Dante adalah orang kepercayaan mendiang orang tuanya yang selama ini setia jadi Draco tidak pernah meragukan lelaki tua itu.
"Sepertinya memang aku tidak bisa menolaknya bukan?" tanggap Draco dengan wajah acuh. "Aku percayakan semua padamu!"
"Baik, King Draco." Dante membungkuk hormat dengan senyuman seringai yang Draco tidak sadari.
Dante kemudian membawa Freya ke kerajaan mafia De Servant dan memperkenalkan gadis itu pada Draco.
Karena Freya memiliki cincin Yvone, Draco mempercayai gadis itu sepenuhnya. Dan akhirnya pernikahan pun digelar yang membuat Freya menjadi ratu di kerajaan mafia De Servant sekarang.
Bagi Draco pernikahannya hanyalah sebatas formalitas jadi dia tidak mau sekamar dengan istrinya. Freya mempunyai kamar pribadi yang selama sebulan ini tidak pernah Draco kunjungi sama sekali.
"Kau benar-benar tidak mau menemui istrimu?" tanya Kerel untuk kesekian kalinya.
Saat ini keduanya berada di dalam mobil menuju ke apartemen Draco. Lelaki itu memutuskan tidur di apartemen untuk menghindari Freya. Seminggu ini Draco mulai tidak nyaman karena istrinya yang terus berusaha menggodanya.
"Sepertinya aku harus bersikap lebih tegas pada istriku!" geram Draco tidak suka.
Kerel hanya memutar bola matanya malas, dia tidak mau membuka suara lagi karena tahu jika suasana hati Draco tengah memburuk.
Saat mobil sampai di parkiran, Kerel bergegas untuk membuka pintu mobil. Draco keluar sembari membenahi jas yang dia pakai.
"Aku butuh waktu sendiri, siapkan misi kita, jangan sampai ada pengkhianat yang membocorkan informasi lagi," ucap Draco pada Kerel dengan nada perintah yang kental.
Kerel mengangguk patuh, kali ini dia harus lebih waspada karena banyak para pengkhianat yang ingin menghancurkan kingdom mafia De Servant.
Setelah kepergian Kerel, Draco masuk ke dalam lift untuk menuju ke unit apartemennya yang berada di lantai paling atas.

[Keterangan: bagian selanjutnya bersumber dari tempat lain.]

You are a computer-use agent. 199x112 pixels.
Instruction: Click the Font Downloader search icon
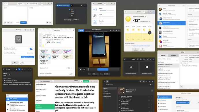tap(37, 81)
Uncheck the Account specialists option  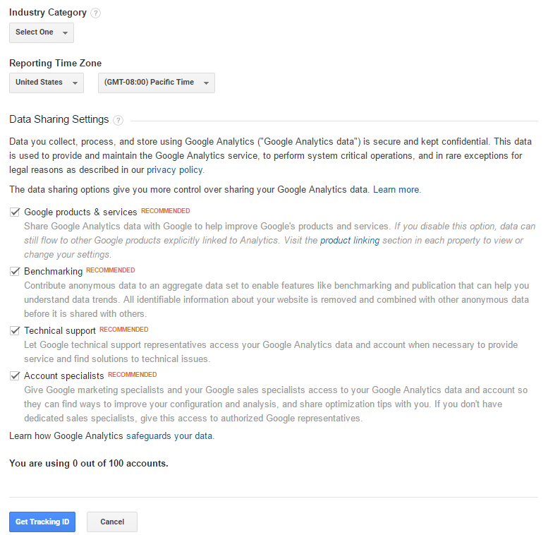15,375
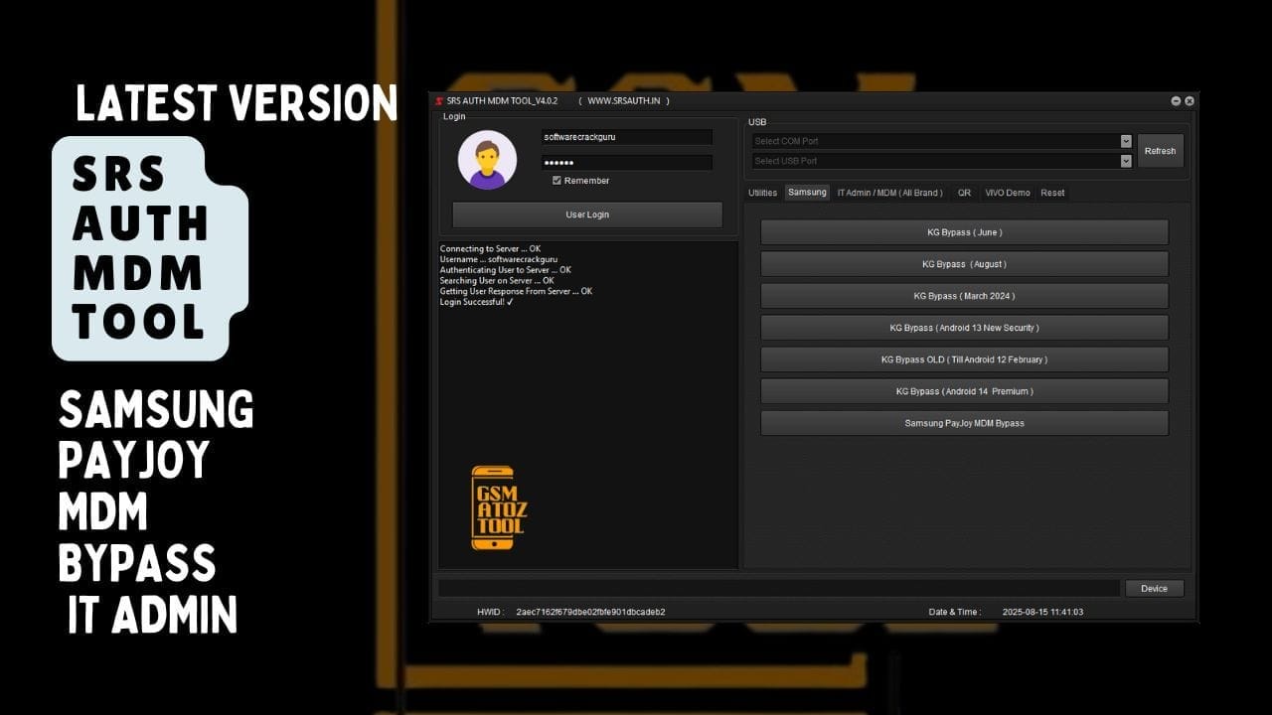Click the SRS app logo in title bar
The height and width of the screenshot is (715, 1272).
point(438,100)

Pada saat pintu lift akan tertutup, tiba-tiba ada tangan lentik menahan pintu lift tersebut yang membuatnya terbuka kembali.
Sesosok gadis cantik, tinggi, berkulit putih dan berambut pirang ikut masuk ke dalam lift.
Di dalam lift hanya ada Draco dan sang gadis yang tak lain adalah Ellen.
Beberapa hari ini, Ellen dan Enzo mengumpulkan informasi tentang Draco. Sampai akhirnya mereka mendapati jejak Draco yang seminggu ini tinggal di apartemen.
Ellen bahkan menjadi penguntit supaya dia bisa bersinggungan dengan lelaki itu. Beruntung malam ini, Draco hanya sendirian tanpa pengawalan seperti biasanya.
Jadi, Ellen harus menggunakan kesempatan itu. Malam ini Draco harus bisa menghabiskan malam panas bersamanya.
Sebenarnya Ellen begitu gugup karena ini untuk pertama kalinya dia bisa melihat Draco begitu dekat. Lelaki tinggi, berbadan kekar dengan wajah tegas, apalagi Draco mengenakan setelan jas yang pas di tubuh seolah pakaian itu diciptakan khusus untuk raga kekar itu.
"Awas kau Freya!" batin Ellen geram jika mengingat perempuan yang telah merebut posisinya. "Aku akan merebut Draco darimu malam ini!"
Ellen perlahan membuka tasnya untuk mengambil semprotan yang berisi cairan perangsang. Ellen menyemprotkan cairan itu dan memenuhi udara di dalam lift.
"Maaf," ucap Ellen malu-malu karena bau dari semprotan itu memang seperti orang buang gas.
Draco bergeming dari tempatnya, lelaki itu tidak mengubah ekspresi apapun. Dia sebenarnya tidak sudi menggunakan lift umum, sepertinya dia harus pindah ke mansion pribadi saja. Draco bisa membelinya dengan sekejap mata.
"Suasana jadi dingin, ya," tambah Ellen karena Draco yang tidak ada merespon sama sekali.
Saat lift terbuka, Draco menyeret kakinya perlahan untuk keluar. Tangan Draco membuka kancing atas kemejanya karena dia tiba-tiba merasa tubuhnya panas.
Draco sadar jika itu bukan panas biasa, dia pernah merasakan panas itu saat dijebak oleh kubu musuh dan Draco harus berakhir tidur dengan wanita malam kala itu.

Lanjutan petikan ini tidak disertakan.